A former aide to Libya’s Colonel Gaddafi has lost a High Court bid against a ruling that he was involved in the shooting of PC Yvonne Fletcher.

A former Libyan official has lost his appeal against a verdict that he “clearly assisted” the killers of a Met police officer in 1984.

The Court of Appeal has ruled that the case brought by retired officer John Murray against Saleh Ibrahim Mabrouk was correct in ruling that he was involved.

The court ruled Mabrouk was jointly responsible for the fatal shooting of PC Yvonne Fletcher outside the Libyan Embassy in 1984.

Pc Fletcher, 25, was shot while policing a demonstration against the former Libyan leader outside his country’s embassy in St James’s Square in central.

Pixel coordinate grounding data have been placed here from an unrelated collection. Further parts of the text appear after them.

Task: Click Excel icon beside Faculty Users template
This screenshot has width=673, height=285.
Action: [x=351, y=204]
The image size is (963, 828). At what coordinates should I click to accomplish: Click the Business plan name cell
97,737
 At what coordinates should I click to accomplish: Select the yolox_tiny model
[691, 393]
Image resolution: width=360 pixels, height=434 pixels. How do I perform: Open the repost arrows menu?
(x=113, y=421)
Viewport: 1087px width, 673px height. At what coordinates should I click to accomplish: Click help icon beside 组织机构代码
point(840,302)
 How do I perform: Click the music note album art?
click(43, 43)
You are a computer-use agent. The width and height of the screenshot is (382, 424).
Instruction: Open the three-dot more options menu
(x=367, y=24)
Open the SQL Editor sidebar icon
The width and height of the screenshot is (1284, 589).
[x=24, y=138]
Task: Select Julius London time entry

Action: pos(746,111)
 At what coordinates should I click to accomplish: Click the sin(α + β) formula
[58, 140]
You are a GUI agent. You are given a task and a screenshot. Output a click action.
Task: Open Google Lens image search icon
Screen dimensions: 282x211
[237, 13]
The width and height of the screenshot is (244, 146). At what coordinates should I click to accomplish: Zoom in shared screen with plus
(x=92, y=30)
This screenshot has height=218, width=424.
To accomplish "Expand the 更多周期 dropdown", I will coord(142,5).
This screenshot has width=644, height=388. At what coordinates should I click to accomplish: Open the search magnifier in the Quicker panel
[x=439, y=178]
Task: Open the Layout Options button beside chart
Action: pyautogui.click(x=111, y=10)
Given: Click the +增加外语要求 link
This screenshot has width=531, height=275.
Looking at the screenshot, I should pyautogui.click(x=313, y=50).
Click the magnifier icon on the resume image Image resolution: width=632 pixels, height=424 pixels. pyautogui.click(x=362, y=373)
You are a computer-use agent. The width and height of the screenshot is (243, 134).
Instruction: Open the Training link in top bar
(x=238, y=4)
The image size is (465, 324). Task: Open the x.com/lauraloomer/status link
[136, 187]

Gun shots were fired from the embassy into a group of anti-government demonstrators and PC Fletcher was hit in the back.

She died shortly after of her injuries.

Her former colleague and close friend John Murray, last year brought a civil action at the High Court in London against Mabrouk who was a senior member of the pro-Gaddafi Libyan Revolutionary Committee that ran the embassy at the time.

Mr Justice Martin Spencer had ruled in November that Mabrouk – who denied any wrongdoing – “clearly assisted in the commission of the shooting” and was jointly liable with the unknown gunmen.

And Mr Murray was awarded a nominal sum of £1 as part of the historic judgement.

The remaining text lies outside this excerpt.